══ Excerpted text
I assume that you are trying to approximate the integral of f(x) between x = a and x = b.
You are initializing x incorrectly. You have
x(1) = f(1);
should be
x(1) = a;
Also you have n set to be equal to 2, but you will need many more points than this to get an accurate answer. Try with for example n = 100
Actually you can replace all of your code with just a few lines taking advantage of MATAB's ability to deal directly with vectors.
f =@(x) sin(x.^2);
a = 0;
b = pi;
n = 100;
h = (b-a)/n;
x = linspace(a,b,n);
c = (x(2:end)+x(1:end-1))/2;
fx = sum(h*f(c))
% check your result with MATLAB's built in integration routinne
fquad = integral(f,a,b)
════
══ Record excerpts
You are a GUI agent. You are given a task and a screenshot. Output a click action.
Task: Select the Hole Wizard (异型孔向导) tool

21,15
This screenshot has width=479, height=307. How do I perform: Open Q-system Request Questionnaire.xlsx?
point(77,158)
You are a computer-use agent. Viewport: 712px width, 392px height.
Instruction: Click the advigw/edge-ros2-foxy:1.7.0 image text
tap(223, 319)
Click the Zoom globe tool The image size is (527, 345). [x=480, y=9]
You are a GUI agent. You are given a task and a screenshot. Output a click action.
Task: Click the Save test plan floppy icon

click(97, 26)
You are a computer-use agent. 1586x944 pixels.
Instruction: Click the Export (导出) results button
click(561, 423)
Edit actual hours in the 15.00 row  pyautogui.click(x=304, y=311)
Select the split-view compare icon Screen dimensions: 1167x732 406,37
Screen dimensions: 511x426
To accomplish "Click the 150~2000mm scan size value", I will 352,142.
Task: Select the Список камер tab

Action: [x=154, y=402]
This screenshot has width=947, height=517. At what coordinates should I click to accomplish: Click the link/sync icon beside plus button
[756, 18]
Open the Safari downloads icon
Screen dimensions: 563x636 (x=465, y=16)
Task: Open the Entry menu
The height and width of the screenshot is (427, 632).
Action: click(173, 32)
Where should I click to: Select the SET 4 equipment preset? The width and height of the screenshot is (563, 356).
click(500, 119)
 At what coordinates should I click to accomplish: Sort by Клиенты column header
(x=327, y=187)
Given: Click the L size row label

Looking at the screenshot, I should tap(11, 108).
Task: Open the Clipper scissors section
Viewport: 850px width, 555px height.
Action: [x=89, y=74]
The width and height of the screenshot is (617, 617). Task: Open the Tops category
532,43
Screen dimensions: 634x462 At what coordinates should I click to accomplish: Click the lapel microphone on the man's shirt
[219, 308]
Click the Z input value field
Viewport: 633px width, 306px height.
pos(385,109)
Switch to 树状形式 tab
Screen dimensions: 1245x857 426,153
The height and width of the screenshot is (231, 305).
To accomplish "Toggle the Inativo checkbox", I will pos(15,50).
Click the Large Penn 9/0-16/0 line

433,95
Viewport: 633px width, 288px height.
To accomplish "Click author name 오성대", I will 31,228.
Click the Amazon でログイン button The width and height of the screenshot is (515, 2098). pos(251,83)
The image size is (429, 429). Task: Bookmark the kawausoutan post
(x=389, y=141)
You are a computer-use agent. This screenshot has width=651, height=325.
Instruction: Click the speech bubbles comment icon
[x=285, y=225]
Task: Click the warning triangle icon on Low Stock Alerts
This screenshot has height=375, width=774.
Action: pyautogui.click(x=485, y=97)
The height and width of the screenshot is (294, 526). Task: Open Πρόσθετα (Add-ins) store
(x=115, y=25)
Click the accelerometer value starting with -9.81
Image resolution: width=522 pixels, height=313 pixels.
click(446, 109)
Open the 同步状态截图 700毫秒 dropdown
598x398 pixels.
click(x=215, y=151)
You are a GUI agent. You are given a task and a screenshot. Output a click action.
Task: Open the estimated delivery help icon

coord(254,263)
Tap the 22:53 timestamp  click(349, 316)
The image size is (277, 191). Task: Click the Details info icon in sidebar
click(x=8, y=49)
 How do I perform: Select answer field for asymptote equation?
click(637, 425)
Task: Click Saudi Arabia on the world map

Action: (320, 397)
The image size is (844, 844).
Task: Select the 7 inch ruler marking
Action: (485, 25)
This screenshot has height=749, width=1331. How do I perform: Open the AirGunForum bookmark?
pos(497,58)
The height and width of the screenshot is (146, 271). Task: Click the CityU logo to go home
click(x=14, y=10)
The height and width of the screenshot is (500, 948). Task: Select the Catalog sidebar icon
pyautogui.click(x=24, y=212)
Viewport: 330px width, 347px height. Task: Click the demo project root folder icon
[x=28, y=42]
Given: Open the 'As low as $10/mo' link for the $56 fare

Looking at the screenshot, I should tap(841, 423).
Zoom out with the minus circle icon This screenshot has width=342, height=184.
════
* Required work
**1)** List every built-in MATLAB function that the code in the MATLAB integration answer calls.
**2)** According to the MATLAB integration answer, what should x(1) be set to in place of f(1)?
**3)** Retype the part of the MATLAB integration answer that opens with the words containing "f =@(x) sin(x.^2);" and closes with "fquad = integral(f,a,b)".

* Solutions in order
**1)** sin, linspace, sum, integral

**2)** x(1) should be set to a.

**3)**
f =@(x) sin(x.^2);
a = 0;
b = pi;
n = 100;
h = (b-a)/n;
x = linspace(a,b,n);
c = (x(2:end)+x(1:end-1))/2;
fx = sum(h*f(c))
% check your result with MATLAB's built in integration routinne
fquad = integral(f,a,b)